É importante saber que todas as gravaçõe ssão bipolares, portanto, é importante o uso de um par de eletrodos para medir o potencial, pois, o sinal depende da corrente que passa pelo circuito. Na prática, ele depende da posição do par de eletrodos de gravação e do eletrodo de referência. Este eletrodo de referência é geralmente colocado na orelha ou mamilos, porém, não existe explicações teóricas suficientes que justifiquei o uso nestas regiões. Uma outra opção é o uso de uma referência de média-comum.

MONTAGEM DOS ELETRODOS


Existem padrões internacionais de localização dos eletrodos conhecidos como 10-20, 10-10 e 10-5 mostrados na Figura 2. Este padrão tem por base o cálculo da distância total de ponta a ponta, e a retirada do percentual em sua média.

Figura 2: Padrão Internacional de localização dos Eletrodos no EEG

Fonte: http://origin-ars.els-cdn.com/content/image/1-s2.0-S1388245700005277-gr2.jpg


Por exemplo, na imagem podemos ver que do centro superior (que representa o nariz) até a parte posterior da cabeça, há uma série de pontos pretos representando a localização dos eletrodos. 

Estes pontos representam o Sistema 10-20, onde existe um total de 21 pontos com uma diferença de 20% na distância entre eles. É possível perceber também que os números da esquerda são ímpares, da direita pares e do centro são indicados pela letra z.

O Sistema 10-10 é composto por 74 eletrodos que são os 21 do sistema 10-20 de cor preta mais 53 eletrodos representados pelos círculos de cor cinza.

Além disso há ainda o sistema 10-5 que é composto por 145 eletrodos. Representa a soma os pontos do sistema 10-20, 10-10 e a inclusão dos pontos brancos, capaz de gerar uma maior precisão na aquisição de sinais. 

CLASSIFICAÇÃO DE AMOSTRA (SAMPLE RATE)


O processo de aquisição consiste na detecção dos sinais pelos eletrodos, amplificação, filtragem pelos circuitos analógicos e então, digitalizados. 

O circuito analógico remove a interferência de alta e baixa frequência que ultrapassam o Nyquist Limit¹  que é definido pela taxa de amostragem do conversor ADC. definido  conversor analógico-digital (ADC). Este processo gera uma fórmula definida por fdig>2fmax onde fdig é a taxa de amostragem e fmax é a maior frequência presente no sinal. Por exemplo, se a maior frequência de sinal é 20hz (20 ciclos por segundo), a taxa mínima de amostragem deve ser 40hz (1 amostra a cada 25msec).

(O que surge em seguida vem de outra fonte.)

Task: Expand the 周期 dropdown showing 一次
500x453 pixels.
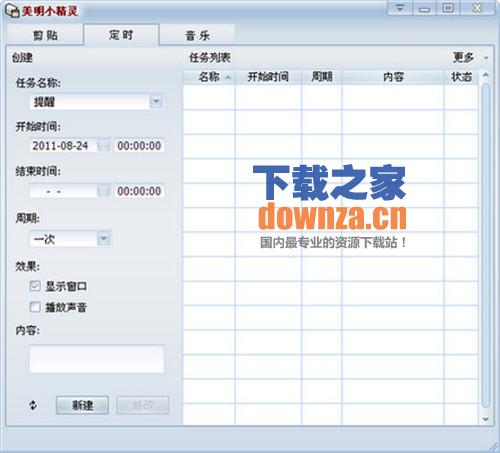Action: click(x=104, y=239)
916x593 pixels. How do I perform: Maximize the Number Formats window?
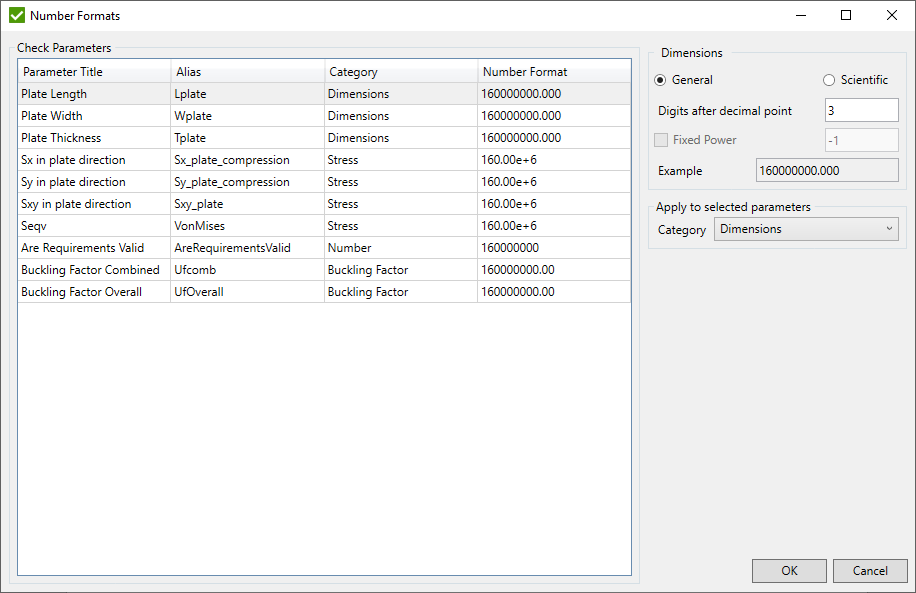click(845, 15)
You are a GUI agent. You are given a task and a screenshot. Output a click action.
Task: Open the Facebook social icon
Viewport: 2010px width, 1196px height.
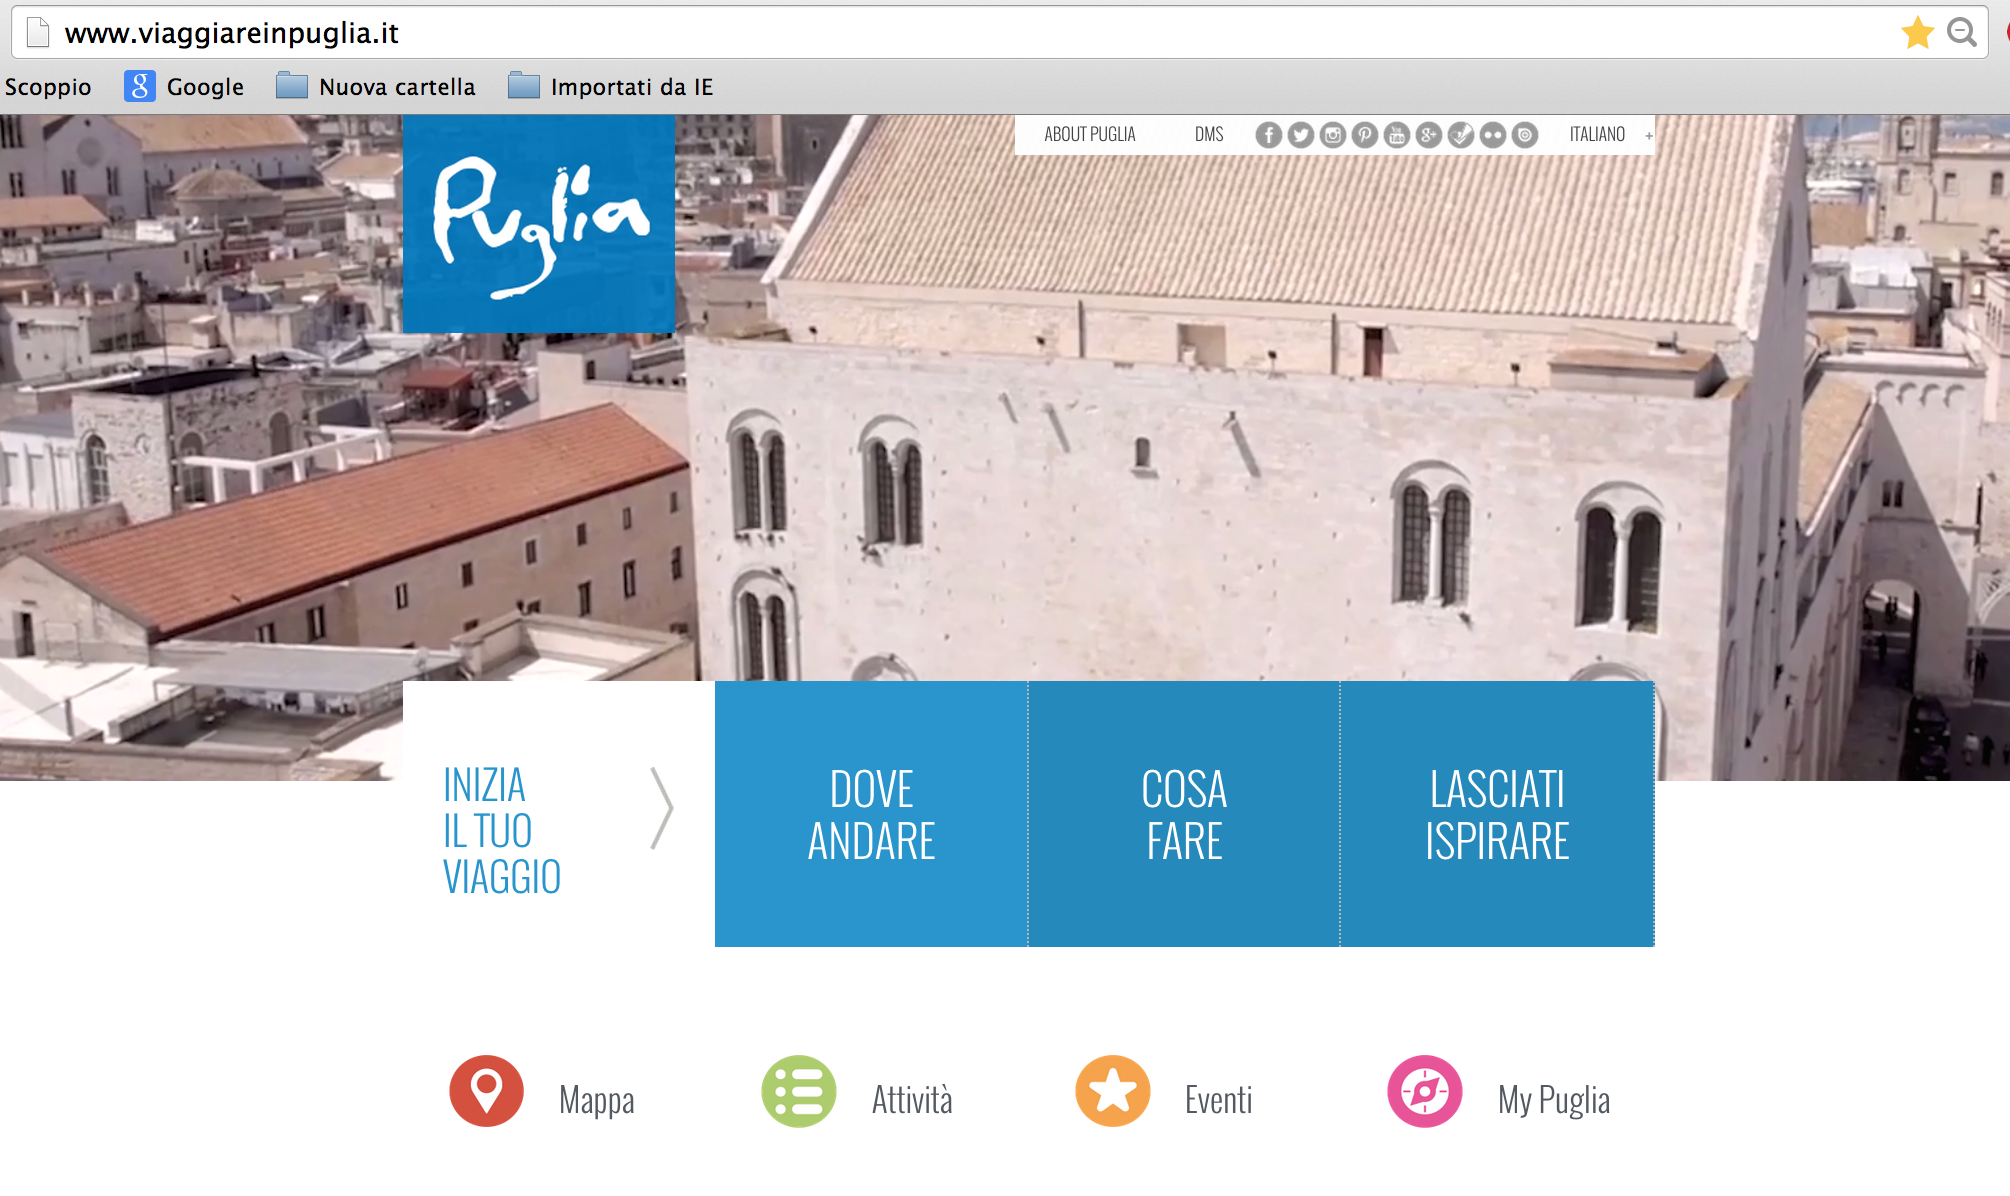pos(1268,135)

Para prevenir alising, é aplicado ao sinal analógico um filtro passa-baixo (low-pass filter²). Este filtro elimina a potencia  (amplitude quadrada) em frequências maiores que a máxima determinada pela Nyquist Limit. Na prática isto é aplicado com o conhecido nome de Engenharia do Limite Nyquist, pelo qual filtros passa-baixo com ferquência de corte de 2.5 tempos menor que a taxa de amostragem (sample rate). Por exemplo, se a frequência de intersse é mor que 30Hz, a frequência de corte é 30Hz e a taxa de amostragem (sample rate) é 75Hz.

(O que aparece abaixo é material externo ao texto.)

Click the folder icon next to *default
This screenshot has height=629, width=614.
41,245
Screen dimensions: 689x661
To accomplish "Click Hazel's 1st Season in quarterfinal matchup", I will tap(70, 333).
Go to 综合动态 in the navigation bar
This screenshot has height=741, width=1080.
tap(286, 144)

Normalmente a amostra do sinal analógico é feita 200-1000 times/sec, digitalizado e convertido em unidades de ADC para Volts. Este processo pode ser gravado ou mais comumente processados online produzindo saídas em tempo real.


PREVENINDO, RECONHECENDO E ELIMINANDO SINAIS NÃO-CEREBRAIS (RUÍDOS)

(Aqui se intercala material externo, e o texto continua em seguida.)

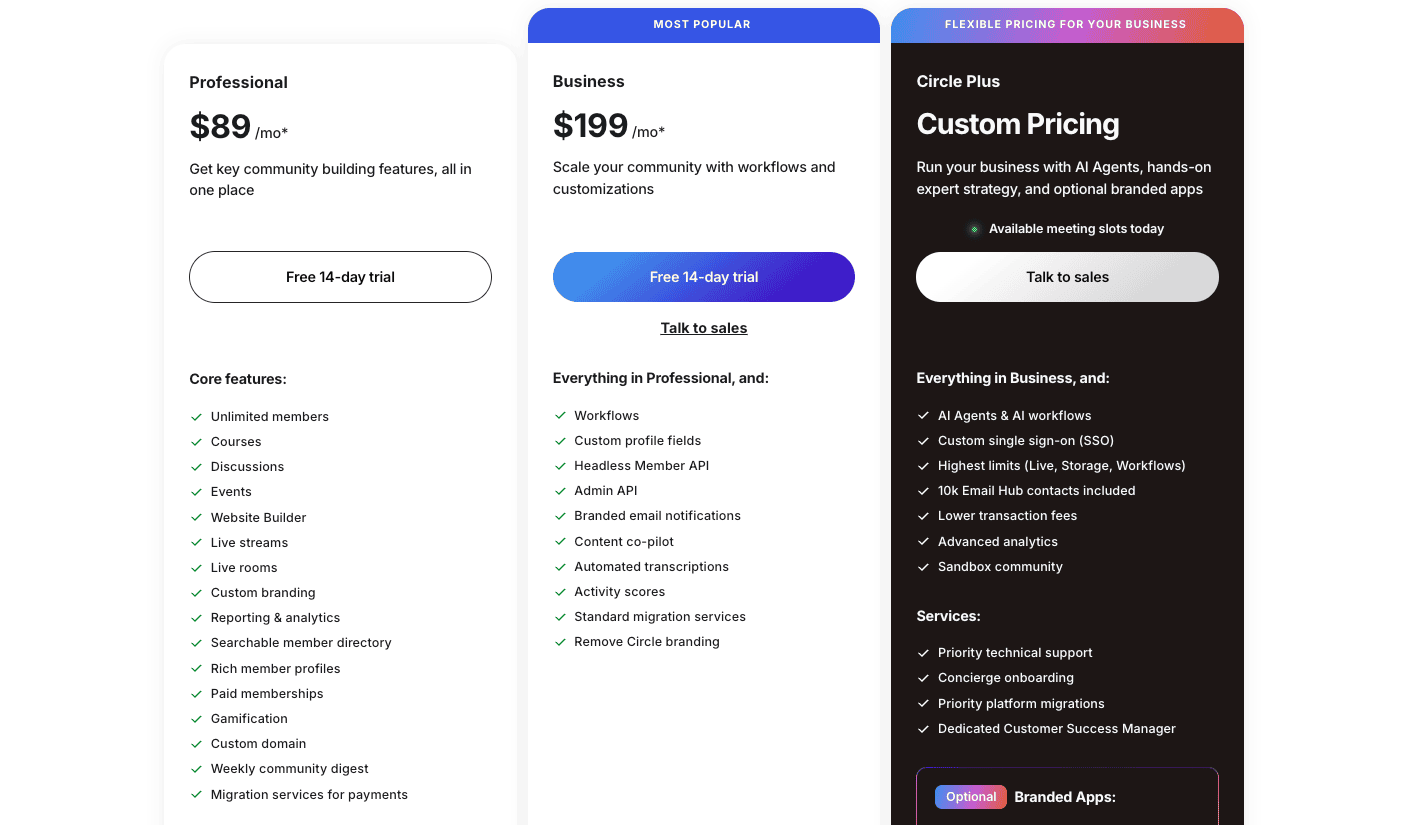Start the Business free 14-day trial
Image resolution: width=1421 pixels, height=825 pixels.
point(703,277)
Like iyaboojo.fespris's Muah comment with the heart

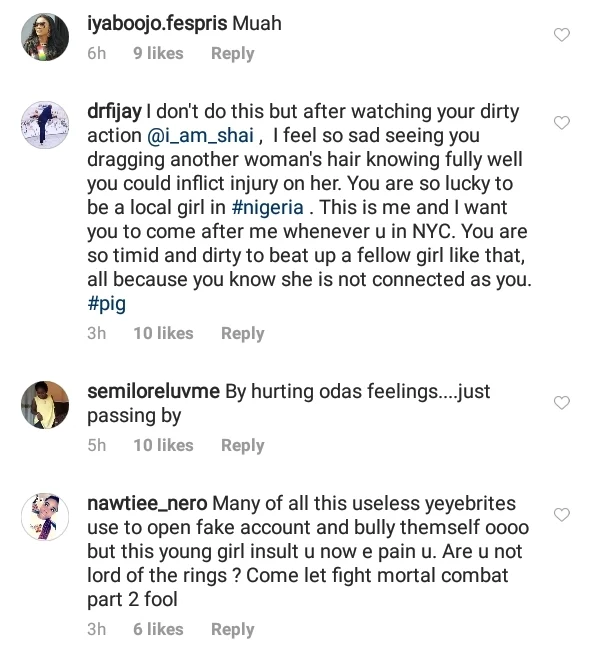tap(562, 35)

Alguns sinais físicos não-cerebrais podem contribuir negativamente na gravação de EEGs. Este tipo de sinal pode ser gerado pela atividade muscular craniana(medido via eletromiograma[EMG]), movimento ocular e cardíaco(via eletro-oculografia[EOG]) e atividade muscular cardíaca(eletrocardiograma[ECG]).

Estes efeitos podem causar oscilações de baixa-frequência(<2Hz), alta frequência e mudanças bruscas na base. Como consequencia a relação sinal/ruido acaba sendo reduzida e principalmente ruidos provenientes de EMG podem resultar em um falso valor de EEG, ou seja, pode gerar um falso comando.


1. the wave's frequency must not be above half the sampling frequency. This limit is called the Nyquist limit of a given sampling frequency

2. Nome comum dado a um circuito Eletrônico que permite a passagem de baixas frequências sem dificuldades e atenua (ou reduz) a amplitude das frequências maiores que a frequência de corte. A quantidade de atenuação para cada frequência varia de filtro para filtro.